Er stand auf, und Regine dachte: Jetzt oder nie.

«Versuchen Sie doch, Flora zu überzeugen, daß diese Rolle nichts für sie ist», sagte sie. «Sie schadet sich nur und hat nichts davon.»

«Ich werde es versuchen. Aber sie hat ihren Kopf für sich.»

Regine hüstelte. Sie fühlte einen Druck im Hals. Aber jetzt oder nie. Sie durfte Roger nicht ansehen, nicht an die Zukunft denken, an gar nichts denken, nur springen. Sie stellte ihre Tasse auf die Untertasse.

«Man müßte sie Mauscots Einfluß entziehen. Er berät sie schlecht. Wenn sie noch lange bei ihm bleibt, verdirbt sie sich die Karriere.»

«Mauscot?» fragte Sanier zurück.

Seine Oberlippe legte die Zähne bloß; das war seine Art zu lächeln; doch er war rot geworden, und auf seiner Stirn waren die Adern geschwollen.

«Was? Wissen Sie das nicht?» sagte Regine.

«Nein», sagte Sanier.

«Aber das weiß doch jeder», rief Regine aus. «Das geht doch schon zwei Jahre lang.» Und sie fügte hinzu: «Er hat Flora sehr genützt.»

Sanier zog seine Jacke glatt. «Davon wußte ich nichts», sagte er geistesabwesend. Er reichte Regine die Hand hin: «Auf bald.»

Seine Hand war warm. Er ging ruhig und etwas steif auf die Tür zu, der Zorn machte ihn befangen. Alle schwiegen. Es war geschehen. Niemand konnte es mehr ungeschehen machen. Regine war sich genau bewußt, daß sie nie im Leben das Klirren vergessen würde, mit dem sie die Tasse niedergesetzt hatte, niemals den schwarzen Kaffeerand auf der gelben Untertasse.

«Regine! Wie konntest du nur!» rief Roger.

Seine Stimme bebte; seine zärtliche Art, die vertraute Heiterkeit seines Blicks waren wie ausgelöscht; er war ein Fremder, ein Richter. Regine stand allein auf der Welt. Sie errötete und haßte sich selbst deswegen.

«Du weißt ganz genau, daß ich keine Heilige bin», brachte sie langsam hervor.

«Aber was du getan hast, ist einfach niederträchtig.»

«So nennt man so etwas, ja», gab sie zu.

«Was hast du gegen Flora? Was habt ihr miteinander gehabt?»

«Nichts.»

Roger ließ seinen Blick trauernd über sie gleiten: «Ich verstehe dich nicht», sagte er.

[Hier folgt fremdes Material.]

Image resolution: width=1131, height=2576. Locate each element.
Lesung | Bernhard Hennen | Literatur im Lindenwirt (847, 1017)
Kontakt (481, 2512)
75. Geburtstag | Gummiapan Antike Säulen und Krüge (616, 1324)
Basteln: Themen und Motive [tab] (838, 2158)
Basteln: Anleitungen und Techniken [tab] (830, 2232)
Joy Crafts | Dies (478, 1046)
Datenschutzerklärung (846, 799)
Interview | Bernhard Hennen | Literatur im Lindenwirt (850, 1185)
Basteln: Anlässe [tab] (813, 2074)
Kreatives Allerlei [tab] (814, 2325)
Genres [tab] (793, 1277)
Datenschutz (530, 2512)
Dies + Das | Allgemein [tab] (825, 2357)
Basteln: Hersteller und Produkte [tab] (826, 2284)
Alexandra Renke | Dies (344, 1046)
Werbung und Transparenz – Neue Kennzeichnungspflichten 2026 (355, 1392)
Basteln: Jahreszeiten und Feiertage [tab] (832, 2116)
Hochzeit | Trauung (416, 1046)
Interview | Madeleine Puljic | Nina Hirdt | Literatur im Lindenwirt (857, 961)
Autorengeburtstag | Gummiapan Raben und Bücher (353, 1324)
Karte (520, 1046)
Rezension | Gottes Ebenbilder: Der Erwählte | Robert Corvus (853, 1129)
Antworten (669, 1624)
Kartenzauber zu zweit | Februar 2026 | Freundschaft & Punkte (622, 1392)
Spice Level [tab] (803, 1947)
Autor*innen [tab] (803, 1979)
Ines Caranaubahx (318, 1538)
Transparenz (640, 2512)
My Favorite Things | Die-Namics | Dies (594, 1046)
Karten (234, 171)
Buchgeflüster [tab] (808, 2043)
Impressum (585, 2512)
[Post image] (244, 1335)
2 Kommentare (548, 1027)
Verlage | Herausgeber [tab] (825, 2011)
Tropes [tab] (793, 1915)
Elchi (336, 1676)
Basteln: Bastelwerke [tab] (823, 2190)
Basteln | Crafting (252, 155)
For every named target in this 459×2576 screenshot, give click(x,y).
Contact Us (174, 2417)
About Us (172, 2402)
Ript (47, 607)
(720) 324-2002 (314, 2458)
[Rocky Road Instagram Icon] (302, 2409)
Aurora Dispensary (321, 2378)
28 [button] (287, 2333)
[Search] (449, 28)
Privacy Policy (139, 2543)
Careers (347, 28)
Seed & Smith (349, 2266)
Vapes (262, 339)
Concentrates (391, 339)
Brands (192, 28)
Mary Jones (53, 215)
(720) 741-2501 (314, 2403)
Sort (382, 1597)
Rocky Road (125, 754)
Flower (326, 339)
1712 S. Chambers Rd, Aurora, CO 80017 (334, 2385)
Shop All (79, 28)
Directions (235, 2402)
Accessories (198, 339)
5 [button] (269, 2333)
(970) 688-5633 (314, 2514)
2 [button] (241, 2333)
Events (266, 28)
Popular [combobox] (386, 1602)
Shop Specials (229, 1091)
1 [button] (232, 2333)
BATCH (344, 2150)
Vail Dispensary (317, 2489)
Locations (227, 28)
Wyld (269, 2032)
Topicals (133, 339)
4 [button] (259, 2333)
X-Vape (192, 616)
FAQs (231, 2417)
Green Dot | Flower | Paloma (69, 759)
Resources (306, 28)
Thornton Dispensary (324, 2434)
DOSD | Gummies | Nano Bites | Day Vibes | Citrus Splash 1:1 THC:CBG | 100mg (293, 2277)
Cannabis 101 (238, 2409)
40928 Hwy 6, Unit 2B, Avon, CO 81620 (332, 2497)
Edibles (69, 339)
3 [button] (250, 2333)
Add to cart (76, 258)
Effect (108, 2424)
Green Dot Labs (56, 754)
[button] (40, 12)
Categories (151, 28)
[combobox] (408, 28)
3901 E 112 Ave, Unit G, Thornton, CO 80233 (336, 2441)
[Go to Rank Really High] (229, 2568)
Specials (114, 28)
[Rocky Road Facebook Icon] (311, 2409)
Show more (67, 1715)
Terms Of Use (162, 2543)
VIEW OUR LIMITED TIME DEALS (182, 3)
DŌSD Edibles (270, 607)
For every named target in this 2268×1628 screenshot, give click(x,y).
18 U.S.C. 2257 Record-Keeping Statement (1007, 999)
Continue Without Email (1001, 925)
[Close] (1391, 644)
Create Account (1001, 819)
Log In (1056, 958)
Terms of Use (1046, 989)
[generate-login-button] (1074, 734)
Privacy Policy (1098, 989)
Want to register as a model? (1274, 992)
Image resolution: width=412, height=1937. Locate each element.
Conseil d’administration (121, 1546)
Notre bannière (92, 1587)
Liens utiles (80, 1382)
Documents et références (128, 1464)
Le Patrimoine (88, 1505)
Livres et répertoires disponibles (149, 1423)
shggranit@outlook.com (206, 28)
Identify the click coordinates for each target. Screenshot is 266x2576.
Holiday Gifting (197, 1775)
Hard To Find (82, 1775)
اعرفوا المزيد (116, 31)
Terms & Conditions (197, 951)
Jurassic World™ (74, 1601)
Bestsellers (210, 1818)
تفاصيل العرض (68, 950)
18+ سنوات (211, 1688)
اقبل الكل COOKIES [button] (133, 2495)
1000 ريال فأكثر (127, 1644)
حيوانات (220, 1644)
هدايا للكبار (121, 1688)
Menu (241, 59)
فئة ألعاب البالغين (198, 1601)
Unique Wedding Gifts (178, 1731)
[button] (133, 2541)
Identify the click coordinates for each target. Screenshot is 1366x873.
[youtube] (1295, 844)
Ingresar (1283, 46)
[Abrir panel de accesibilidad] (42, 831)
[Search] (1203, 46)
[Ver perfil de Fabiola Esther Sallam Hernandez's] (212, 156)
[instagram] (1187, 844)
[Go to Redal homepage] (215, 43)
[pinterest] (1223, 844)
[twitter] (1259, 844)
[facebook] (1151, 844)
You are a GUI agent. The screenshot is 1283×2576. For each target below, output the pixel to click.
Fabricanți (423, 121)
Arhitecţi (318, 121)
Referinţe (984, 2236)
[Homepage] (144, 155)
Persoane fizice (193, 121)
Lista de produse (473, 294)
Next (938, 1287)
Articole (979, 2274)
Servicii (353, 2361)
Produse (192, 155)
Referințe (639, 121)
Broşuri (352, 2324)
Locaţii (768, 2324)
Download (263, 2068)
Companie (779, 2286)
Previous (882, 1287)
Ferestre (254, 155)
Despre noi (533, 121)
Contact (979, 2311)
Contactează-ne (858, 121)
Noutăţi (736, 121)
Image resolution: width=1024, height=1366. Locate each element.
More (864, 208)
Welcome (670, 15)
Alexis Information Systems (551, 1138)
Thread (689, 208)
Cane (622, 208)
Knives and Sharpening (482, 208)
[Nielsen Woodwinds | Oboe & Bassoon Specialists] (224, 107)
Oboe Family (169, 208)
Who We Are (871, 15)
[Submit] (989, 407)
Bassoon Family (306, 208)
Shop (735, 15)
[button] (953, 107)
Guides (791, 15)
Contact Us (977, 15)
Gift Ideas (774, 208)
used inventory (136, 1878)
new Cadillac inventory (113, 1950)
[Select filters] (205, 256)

«Es gibt nichts zu verstehen.»

«Versuche doch wenigstens, es mir zu erklären», sagte er. «Ich muß ja sonst denken, du hast aus purer Bosheit gehandelt.»

«Denke, was du willst», stieß sie heftig hervor. Sie packte die bestürzte Annie am Handgelenk: «Und dir verbiete ich, über mich urteilen zu wollen», zischte sie.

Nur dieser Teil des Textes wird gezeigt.